■ **Aim of the exercise**
Looking at the listing below, retype exactly the lines starting at the one containing "Image resolution: width=390, height=1080." and ending at the one containing "61111599 (105, 976)", both included, and nothing else.

■ **Recorded data**
========
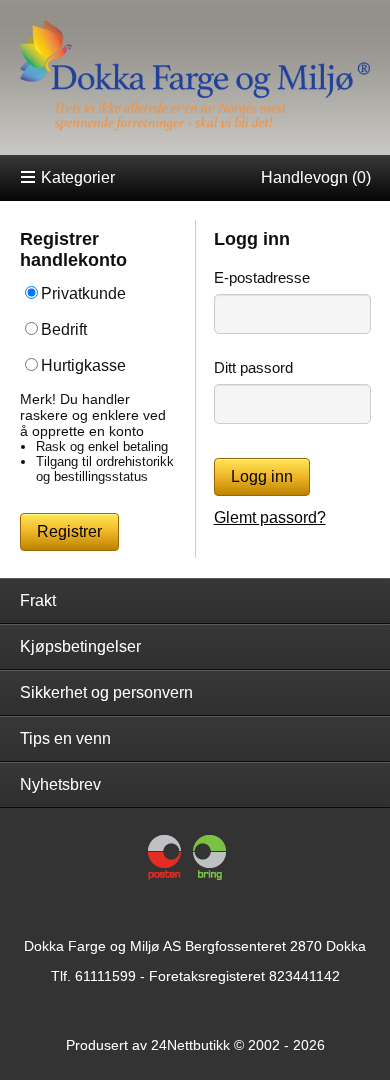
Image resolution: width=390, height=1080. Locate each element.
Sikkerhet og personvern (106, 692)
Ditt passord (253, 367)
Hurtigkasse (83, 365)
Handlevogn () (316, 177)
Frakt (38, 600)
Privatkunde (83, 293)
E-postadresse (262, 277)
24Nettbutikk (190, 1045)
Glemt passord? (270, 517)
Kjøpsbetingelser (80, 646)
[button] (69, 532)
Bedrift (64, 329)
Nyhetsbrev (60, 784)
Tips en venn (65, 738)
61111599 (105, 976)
========
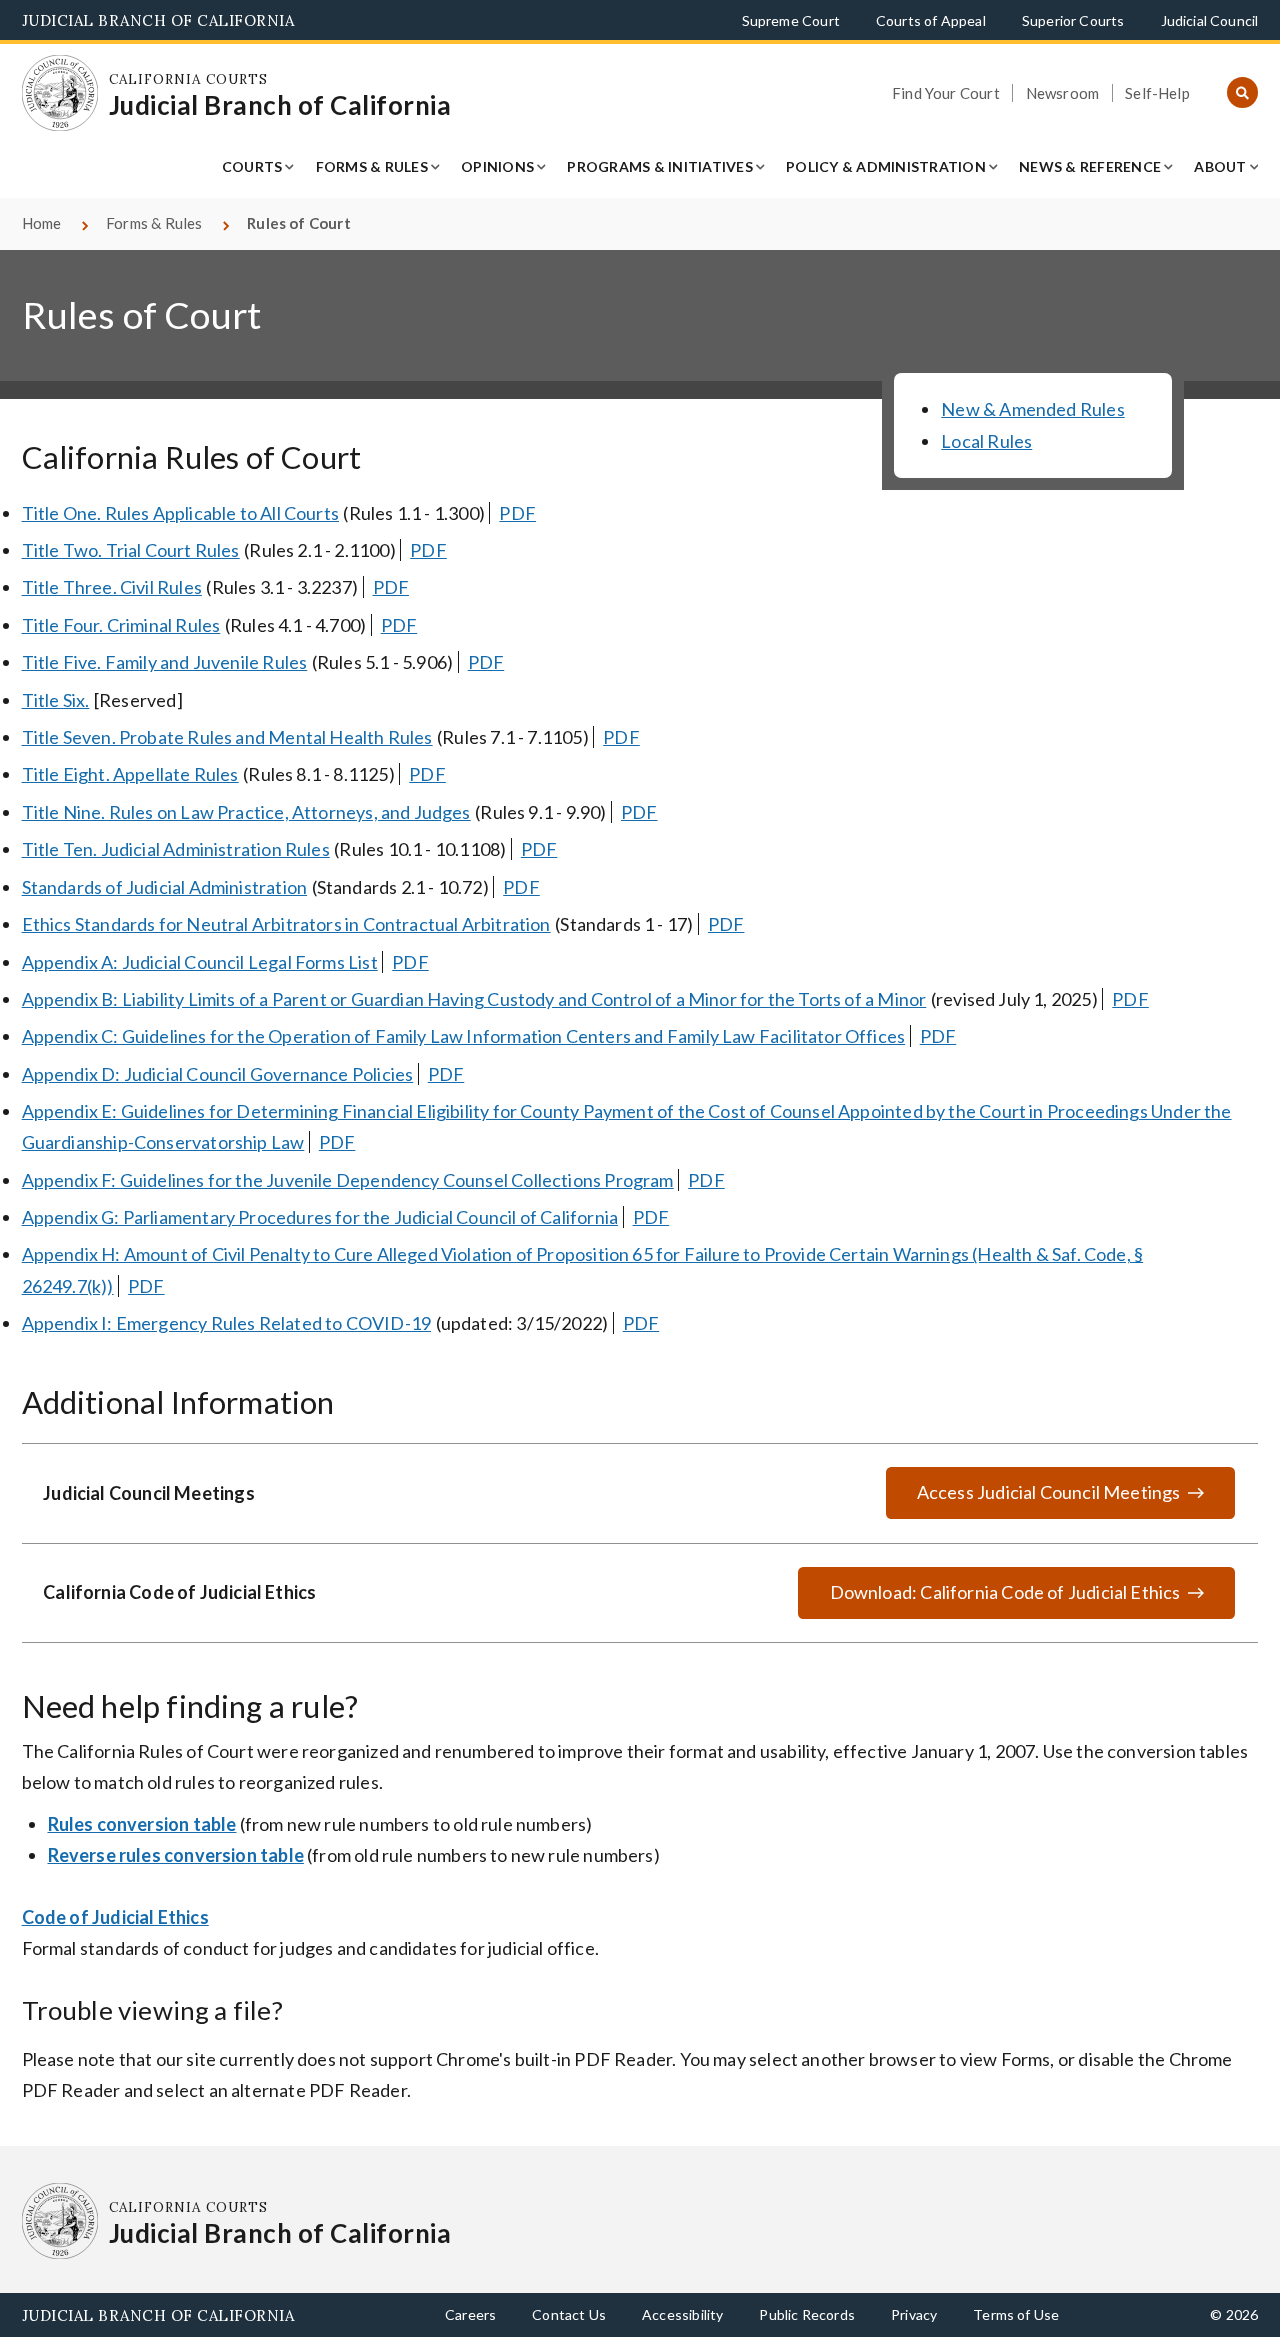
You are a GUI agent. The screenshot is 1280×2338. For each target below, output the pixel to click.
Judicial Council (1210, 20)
========
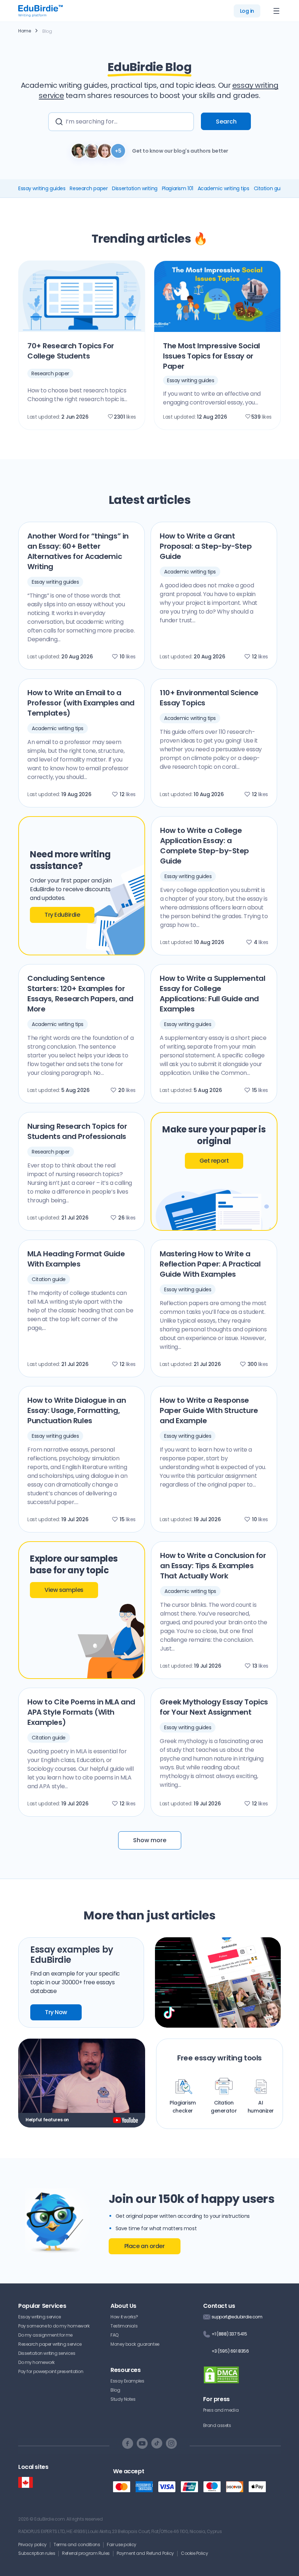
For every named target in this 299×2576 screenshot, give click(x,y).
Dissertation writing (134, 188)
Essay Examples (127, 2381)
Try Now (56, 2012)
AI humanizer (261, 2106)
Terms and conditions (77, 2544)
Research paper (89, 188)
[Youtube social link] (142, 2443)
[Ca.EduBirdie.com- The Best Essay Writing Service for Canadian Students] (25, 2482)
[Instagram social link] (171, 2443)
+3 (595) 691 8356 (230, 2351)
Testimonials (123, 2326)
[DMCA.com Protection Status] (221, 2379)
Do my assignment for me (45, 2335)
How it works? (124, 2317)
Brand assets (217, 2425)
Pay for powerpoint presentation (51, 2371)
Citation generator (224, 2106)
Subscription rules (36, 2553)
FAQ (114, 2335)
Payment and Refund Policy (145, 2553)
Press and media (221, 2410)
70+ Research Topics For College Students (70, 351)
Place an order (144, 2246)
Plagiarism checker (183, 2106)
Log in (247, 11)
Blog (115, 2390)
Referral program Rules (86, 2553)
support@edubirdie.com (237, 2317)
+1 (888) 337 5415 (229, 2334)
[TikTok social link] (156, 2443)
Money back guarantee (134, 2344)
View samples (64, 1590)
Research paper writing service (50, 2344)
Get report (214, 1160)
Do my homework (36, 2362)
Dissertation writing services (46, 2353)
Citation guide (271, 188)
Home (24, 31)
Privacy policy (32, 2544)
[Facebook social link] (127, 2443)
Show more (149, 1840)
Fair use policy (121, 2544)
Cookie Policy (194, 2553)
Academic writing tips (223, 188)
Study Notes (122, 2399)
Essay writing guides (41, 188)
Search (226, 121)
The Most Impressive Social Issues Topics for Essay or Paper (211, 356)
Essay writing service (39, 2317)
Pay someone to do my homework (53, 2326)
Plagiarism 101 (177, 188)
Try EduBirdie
========
■ **Response for this exercise**
Image resolution: width=390, height=1080. Locate each element.
Sikkerhet og personvern (106, 692)
Ditt passord (253, 367)
Hurtigkasse (83, 365)
Handlevogn () (316, 177)
Frakt (38, 600)
Privatkunde (83, 293)
E-postadresse (262, 277)
24Nettbutikk (190, 1045)
Glemt passord? (270, 517)
Kjøpsbetingelser (80, 646)
[button] (69, 532)
Bedrift (64, 329)
Nyhetsbrev (60, 784)
Tips en venn (65, 738)
61111599 (105, 976)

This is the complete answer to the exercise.